___ Quoted passage ___

Abstract

AbstractA new microphysical cirrus model to simulate ice crystal nucleation, depositional growth, and gravitational settling is described. The model tracks individual simulation ice particles in a vertical column of air and allows moisture and heat profiles to be affected by turbulent diffusion. Ice crystal size‐ and supersaturation‐dependent deposition coefficients are employed in a one‐dimensional model framework. This enables the detailed simulation of microphysical feedbacks influencing the outcome of ice nucleation processes in cirrus. The use of spheroidal water vapor fluxes enables the prediction of primary ice crystal shapes once microscopic models describing the vapor uptake on the surfaces of cirrus ice crystals are better constrained. Two applications addressing contrail evolution and cirrus formation demonstrate the potential of the model for advanced studies of aerosol‐cirrus interactions. It is shown that supersaturation in, and microphysical and optical properties of, cirrus are affected by variable deposition coefficients. Vertical variability in ice supersaturation, ice crystal sedimentation, and high turbulent diffusivity all tend to decrease homogeneously nucleated ice number mixing ratios over time, but low ice growth efficiencies counteract this tendency. Vertical mixing induces a tendency to delay the onset of homogeneous freezing. In situations of sustained large‐scale cooling, natural cirrus clouds may often form in air surrounding persistent contrails.

___ Records provided ___

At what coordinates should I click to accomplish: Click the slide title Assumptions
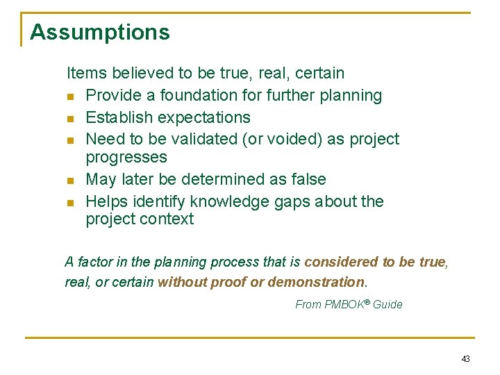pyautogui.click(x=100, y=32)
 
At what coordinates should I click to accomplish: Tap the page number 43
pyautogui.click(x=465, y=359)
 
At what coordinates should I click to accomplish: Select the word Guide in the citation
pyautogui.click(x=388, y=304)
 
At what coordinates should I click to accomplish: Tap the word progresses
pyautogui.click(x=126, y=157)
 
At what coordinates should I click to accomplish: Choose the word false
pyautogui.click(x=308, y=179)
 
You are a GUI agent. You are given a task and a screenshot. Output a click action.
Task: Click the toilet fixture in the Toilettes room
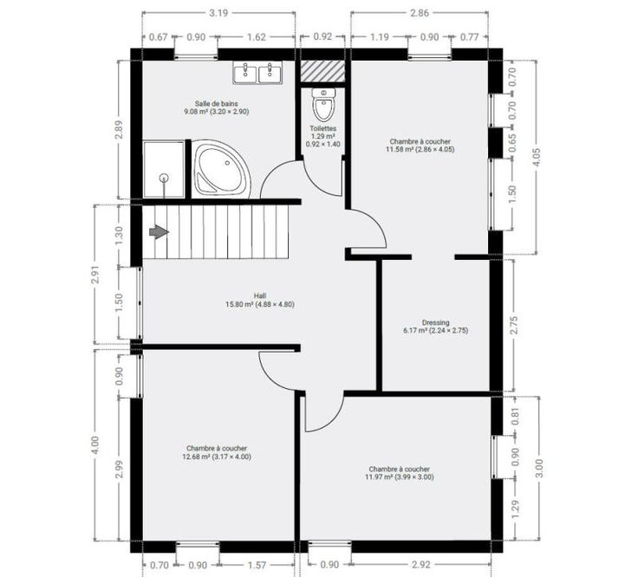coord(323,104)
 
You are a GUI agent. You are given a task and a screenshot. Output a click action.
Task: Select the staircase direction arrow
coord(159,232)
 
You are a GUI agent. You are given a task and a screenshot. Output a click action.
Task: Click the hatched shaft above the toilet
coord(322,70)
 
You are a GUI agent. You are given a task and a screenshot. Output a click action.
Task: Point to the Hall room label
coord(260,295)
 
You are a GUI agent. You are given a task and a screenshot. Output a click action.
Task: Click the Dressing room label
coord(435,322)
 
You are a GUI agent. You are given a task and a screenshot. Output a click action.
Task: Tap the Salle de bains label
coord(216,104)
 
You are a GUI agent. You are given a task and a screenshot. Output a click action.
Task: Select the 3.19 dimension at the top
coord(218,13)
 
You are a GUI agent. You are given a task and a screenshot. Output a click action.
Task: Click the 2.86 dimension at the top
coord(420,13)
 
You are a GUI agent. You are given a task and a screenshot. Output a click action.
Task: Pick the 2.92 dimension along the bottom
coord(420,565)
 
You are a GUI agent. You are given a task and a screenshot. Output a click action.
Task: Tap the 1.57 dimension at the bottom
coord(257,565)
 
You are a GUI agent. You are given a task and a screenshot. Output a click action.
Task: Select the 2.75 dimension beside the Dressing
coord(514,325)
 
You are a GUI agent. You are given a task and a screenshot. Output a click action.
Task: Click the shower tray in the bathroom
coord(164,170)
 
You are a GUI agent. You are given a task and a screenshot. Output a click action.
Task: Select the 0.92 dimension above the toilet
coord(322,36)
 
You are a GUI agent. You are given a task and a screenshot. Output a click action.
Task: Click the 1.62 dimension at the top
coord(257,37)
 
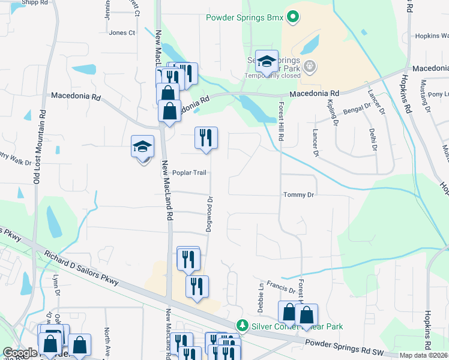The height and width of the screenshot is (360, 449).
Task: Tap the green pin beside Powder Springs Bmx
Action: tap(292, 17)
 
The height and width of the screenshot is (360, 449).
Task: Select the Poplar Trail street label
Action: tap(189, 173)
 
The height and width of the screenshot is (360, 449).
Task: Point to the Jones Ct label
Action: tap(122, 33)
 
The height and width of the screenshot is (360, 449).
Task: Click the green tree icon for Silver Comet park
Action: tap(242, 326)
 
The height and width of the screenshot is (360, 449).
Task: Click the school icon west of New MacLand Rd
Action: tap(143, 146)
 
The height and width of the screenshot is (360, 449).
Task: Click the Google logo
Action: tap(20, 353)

___

Problems and tasks ->
1 > Answer these questions about the abstract:
(a) What does the model track in a vertical column of air?
(b) How many applications demonstrate the model's potential, and what do they address?
(c) What tendency does vertical mixing induce?
2 > Transcribe the lines of the records starting at the line containing "At what coordinates should I click to accomplish: Tap the word" and ending at the line containing "coord(322,70)", with both of those lines included. Leave out the pictures.
These records are unrelated to the abstract.

Answer list ->
1 >
(a) Individual simulation ice particles.
(b) Two; they address contrail evolution and cirrus formation.
(c) A tendency to delay the onset of homogeneous freezing.

2 >
At what coordinates should I click to accomplish: Tap the word progresses
pyautogui.click(x=126, y=157)
 
At what coordinates should I click to accomplish: Choose the word false
pyautogui.click(x=308, y=179)
 
You are a GUI agent. You are given a task and a screenshot. Output a click action.
Task: Click the toilet fixture in the Toilettes room
coord(323,104)
 
You are a GUI agent. You are given a task and a screenshot. Output a click action.
Task: Select the staircase direction arrow
coord(159,232)
 
You are a GUI agent. You are given a task and a screenshot. Output a click action.
Task: Click the hatched shaft above the toilet
coord(322,70)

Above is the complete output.